Passage provided:
[Start of Attachment]

Appellant argues that merely observing a vehicle driving below the speed limit, weaving once within a lane of traffic, and crossing the center lane-line on a one-way road in a national park is insufficient to establish probable cause that a traffic infraction has occurred or reasonable suspicion that the driver is under the influence of alcohol or drugs. Appellant cites a number of cases that hold crossing a dividing line or a fog line once or twice over a relatively short distance is insufficient to objectively create reasonable suspicion or probable cause of a traffic violation. The basis for this stop would apply to a large category of innocent travelers and thus, cannot form the basis for reasonable suspicion. Further, assuming arguendo that such observations did create a reasonable suspicion of driving under the influence, once Peters determined that the driver was not impaired, the Fourth Amendment required Peters to terminate the stop. According to Peters's testimony, the stop was to determine whether Dix was driving under the influence. When Peters demanded Dix's license, registration, and proof of insurance and ran a license and warrants check, after dispelling suspicion of DUI and in the absence of additional grounds for suspicion, the prolonged duration and expanded scope of the vehicle stop exceeded that permitted by Terry v. Ohio. Peters requested Dix's driver's license, registration, and proof of insurance after determining that Dix was not intoxicated. Because the detention continued after any suspicion of driving under the influence dissipated and expanded beyond investigating driving under the influence, Dix's rights were violated. See United States v. McSwain, 29 F.3d 558, 561-62 (10th Cir. 1994). Since all of the Government's incriminating evidence of driving with a suspended license was obtained well after the time that any suspicion had dissipated, Appellant argues that the evidence was fruit of the poisonous tree and should have been suppressed.

[End of Attachment]

Data section:
[Start of Attachment]

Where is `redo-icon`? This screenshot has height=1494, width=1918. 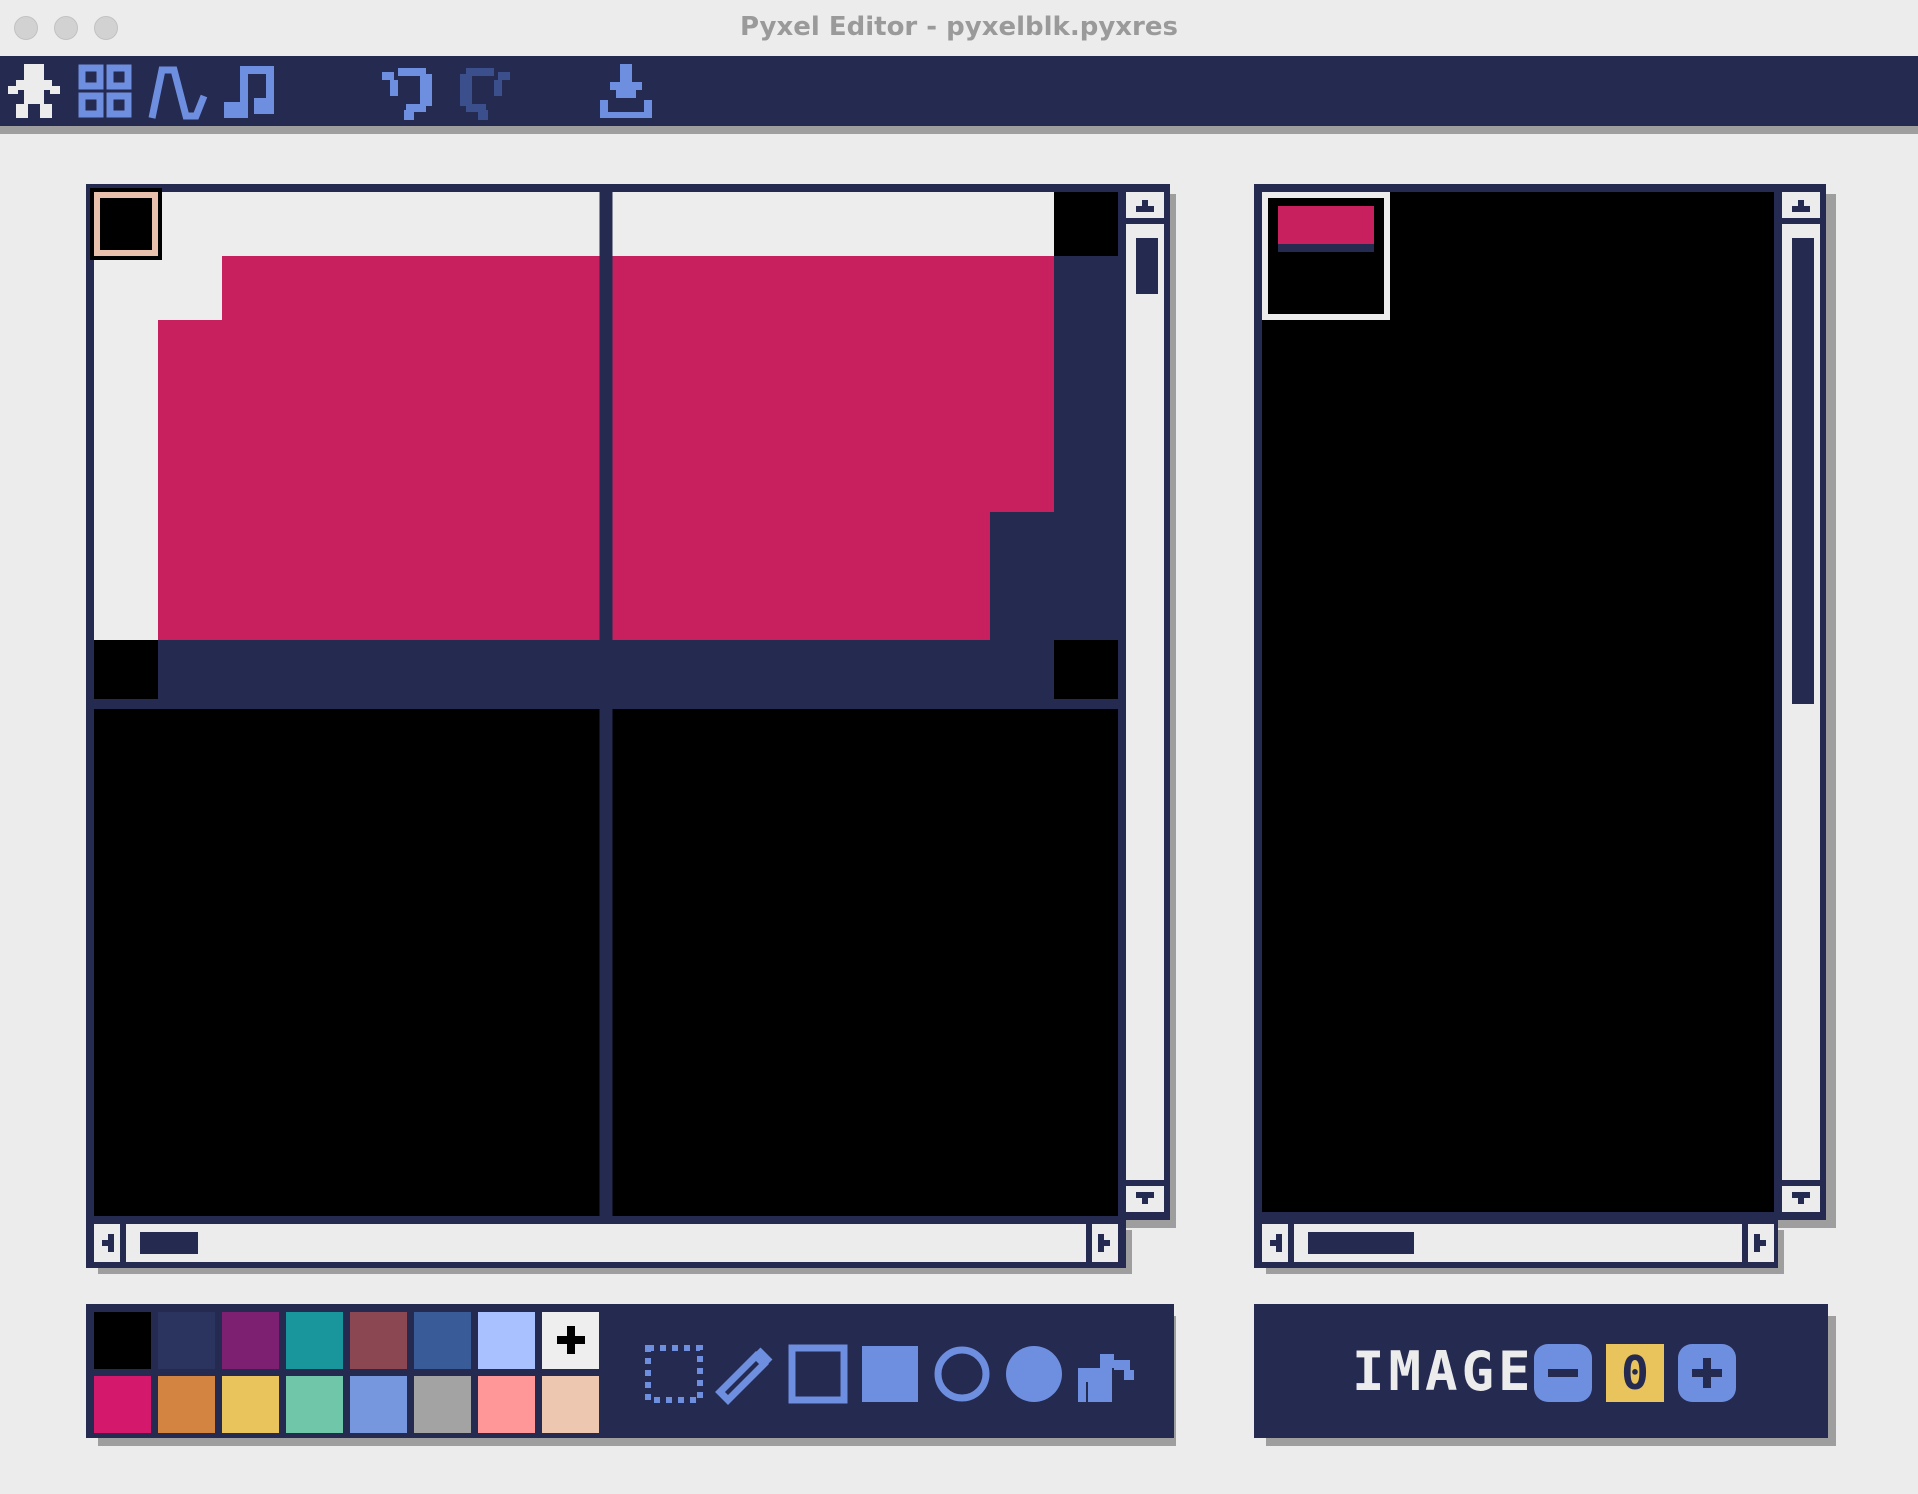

[End of Attachment]

List of tasks:
(A) In the traffic stop passage, what was the purpose of the stop according to Peters's testimony?
(B) Carry on the traffic stop passage, starting after its final sentence.

Numbered answers:
(A) To determine whether Dix was driving under the influence.

(B)
Appellee's Argument

The Government argues that Ranger Peters had probable cause to believe that Dix had violated California Vehicle Code § 5200, which requires an individual to attach license plates that have been issued for vehicle on that vehicle. That section further provides that if only one license plate is issued, that plate is required to be attached to the rear of the vehicle. Cal. Veh. Code § 5200. When Peters saw that the truck had no rear license plate, Peters had probable cause to make a traffic stop. Further, Peters observed the truck engage in erratic driving behavior, each of which constituted moving violations. Driving over the four inch concrete barrier/curb and onto the bike path violated 36 C.F.R. § 4.10(a), which prohibits operating a motor vehicle except on park roads, parking lots, and designated off-road areas, and 36 C.F.R. § 4.12, which deals with failing to obey traffic control devices. Also, stopping on the bike violated 36 C.F.R. § 4.2, which prohibits, inter alia, parking or placing a vehicle on a bike path so as to impede or block the reasonable movement cyclists unless parking is necessary for "safe operation."

36 C.F.R. § 4.2 reads, "(a) Unless specifically addressed by regulations in this chapter, traffic and the use of vehicles within the park area are governed by State law. State law that is now or may later be in effect is adopted and made a part of the regulations in this part. (b) Violating a provision of State law is prohibited." This provision indicates that California Vehicle Code § 5200 is incorporated as part of the traffic laws/regulations applicable in Yosemite National Park. Appellant makes no argument that California Vehicle Code § 5200 is somehow not applicable in Yosemite National Park.

Also, even if there was not probable cause, there was at least reasonable suspicion to believe that Dix was driving while impaired. In addition to weaving in the left lane, Peters also observed that Dix was traveling 10 to 15 m.p.h. below the speed limit, there was no rear license plate, Dix drove over a four inch curb while pulling off the roadway, and stopped his truck partially on the road and partially on a bike path even though Southside Drive had two lanes. The facts, taken together and based on Peters's training and experience, led Peters to have a reasonable suspicion that Dix was driving while impaired.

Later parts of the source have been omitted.